La diferenciación celular no acarrea pérdida de información genética, de modo que en todas
las células del organismo existen conjuntos de genes idénticos, que son los mismo que se
hallaban en la célula huevo.
El núcleo y el citoplasma son interdependientes: uno no sobrevive sin la presencia del otro.
La interdependencia entre el núcleo y el citoplasma ha sido demostrada mediante
experimentos de fusión celular. La fusión de células con ayuda del virus Sendai permite
colocar núcleos en citoplasmas ajenos a ellos. El producto de la fusión de dos células
diferentes se denomina heterocarión, que es una célula con dos núcleos de distinto origen.
Ambos núcleos pueden entrar en mitosis, formar una placa metafásica común, dividirse y
producir células hijas híbridas con cromosomas de los dos núcleos progenitores.
Los organismos multicelulares se desarrollan a partir de una célula huevo que, tras sucesivas
divisiones y diferenciaciones, da origen a la totalidad de las células que componen los
tejidos corporales. En primer término, el cigoto experimenta una serie de divisiones rápidas
en las cuales se duplica sólo el ADN. Debido a que el citoplasma de las sucesivas células hijas
se va reduciendo o segmentando con cada ciclo divisional, a estas divisiones se las
denomina de segmentación o clivaje.
Cabe señalar que a partir del estadio de 16 células los citoplasmas se vinculan por uniones
comunicantes y las células periféricas se enlazan entre sí por uniones oclusivas. Cuando el
embrión alcanza ese estadio adquiere la forma de una esfera sólida con aspecto mora,
motivo por el cual recibe el nombre de mórula.
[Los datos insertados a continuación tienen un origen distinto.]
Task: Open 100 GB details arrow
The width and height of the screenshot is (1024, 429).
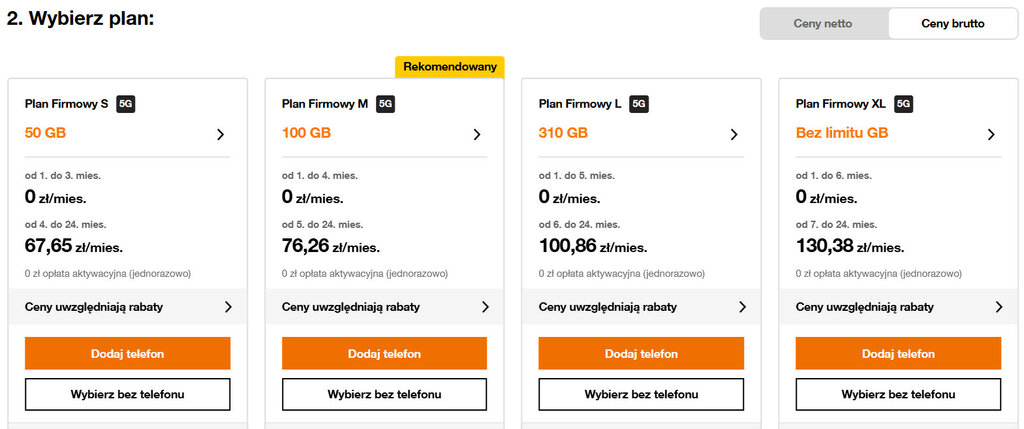Action: coord(477,134)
Posteriormente el embrión se convierte en una esfera hueca, denominada blastocisto, en la
que se visualizan dos tipos de tejidos, el macizo celular interno, primordio del futuro cuerpo
del individuo, y el trofoblasto, que interviene en la formación de la placenta. Una semana
después el macizo celular interno da lugar a un embrión plano discoidal compuesto por dos
capas epiteliales superpuestas. Estas se llaman epiblasto e hipoblasto y existen entre ellas
inequívocos signos de diferenciación. Al cabo de otra semana el embrión posee tres capas
epiteliales diferentes, denominadas ectodermo, mesodermo y endodermo.
En efecto, se considera que el citoplasma de la célula huevo contiene moléculas que se
reparten de manera desigual entre las primeras células del embrión y que influyen en la
actividad de sus genes. Así, esas moléculas, que llevan el nombre de determinantes
citoplasmáticos del desarrollo, actuarían como factores de transcripción específicos.